= Peep search =

Video search feature

BetaSkipScan is a feature available on many videocassette recorders and most camcorders, whereby the unit can show you what is on the tape during rewind and fast forward operations. For this feature to work seamlessly, the tape must be fully laced up (wrapped around the video heads) during rewind and fast-forward operation, which is not usually supported on VHS decks and therefore makes VHS almost the only video tape format where peep search is not usually available.

To make a distinction between peep search and normal picture search, consider the following operations:

Picture Search (or cue and review):
- During tape playback, the Fast Forward or Rewind button is pressed. Depending on the model of machine, this button press may be momentary or have to be held. The picture can be viewed at high speed. When the button is released, or when Play is pressed again (depending on model), the video tape will again play at normal speed.

Peep Search:
- During tape fast forward or rewind, the same function is selected again with the Fast Forward or Rewind button. Now the machine instantly displays a high speed image from the tape. Upon releasing the button, the machine reverts to the fast forward or rewind function.

On some models of equipment, the peep search is carried out at the full rewind or fast forward speed, but most slow the tape down to the picture search speed and actually perform a picture search operation.
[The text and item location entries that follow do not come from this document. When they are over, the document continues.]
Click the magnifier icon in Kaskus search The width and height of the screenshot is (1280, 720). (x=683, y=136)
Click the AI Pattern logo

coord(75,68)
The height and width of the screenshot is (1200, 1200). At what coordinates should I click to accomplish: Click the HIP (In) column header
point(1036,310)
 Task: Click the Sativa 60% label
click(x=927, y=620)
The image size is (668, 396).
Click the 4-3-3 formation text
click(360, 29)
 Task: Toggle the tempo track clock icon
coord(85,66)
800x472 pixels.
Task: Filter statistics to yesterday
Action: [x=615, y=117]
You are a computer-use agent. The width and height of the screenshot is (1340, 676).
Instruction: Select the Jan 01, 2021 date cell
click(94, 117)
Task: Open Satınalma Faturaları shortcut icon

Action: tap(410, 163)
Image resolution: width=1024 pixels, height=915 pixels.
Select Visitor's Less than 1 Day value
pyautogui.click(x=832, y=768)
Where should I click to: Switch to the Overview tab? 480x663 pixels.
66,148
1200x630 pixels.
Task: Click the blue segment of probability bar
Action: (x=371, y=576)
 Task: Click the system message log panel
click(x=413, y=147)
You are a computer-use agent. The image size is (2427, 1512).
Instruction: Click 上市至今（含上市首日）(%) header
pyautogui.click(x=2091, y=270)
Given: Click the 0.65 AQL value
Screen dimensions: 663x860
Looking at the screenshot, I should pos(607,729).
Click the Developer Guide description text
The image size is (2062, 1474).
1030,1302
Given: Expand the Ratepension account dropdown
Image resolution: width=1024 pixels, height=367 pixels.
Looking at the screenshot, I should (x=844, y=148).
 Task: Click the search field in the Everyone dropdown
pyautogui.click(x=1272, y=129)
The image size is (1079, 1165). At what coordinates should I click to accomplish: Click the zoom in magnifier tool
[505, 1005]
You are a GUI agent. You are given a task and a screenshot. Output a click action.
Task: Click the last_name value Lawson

Peep Search is available with all of the following video tape formats:
- Video8/Hi8
- Digital8
- Betamax, though not implemented by Sanyo decks, most of which returned the tape to the cassette for high speed winding. Sony called their mode "BetaSkipScan".
- MiniDV, almost all miniDV equipment supports this feature, the notable exception being some JVC camcorders.
- MicroMV

The following formats generally or always unlace during rewind and fast-forward operations and so are unable to carry out this function:
- VHS/SVHS though a few models attempt to emulate the functionality, mostly Sony
- V2000
The following formats remain laced during rewind and fast-forward operations but the mechanisms did not allow for this feature:
- N1500/N1700

The peep search function may go under differing names, or no name at all, with some manufacturers. Many manufacturers' instruction manuals make no mention of this feature, even when it is installed. The name was first used by Canon.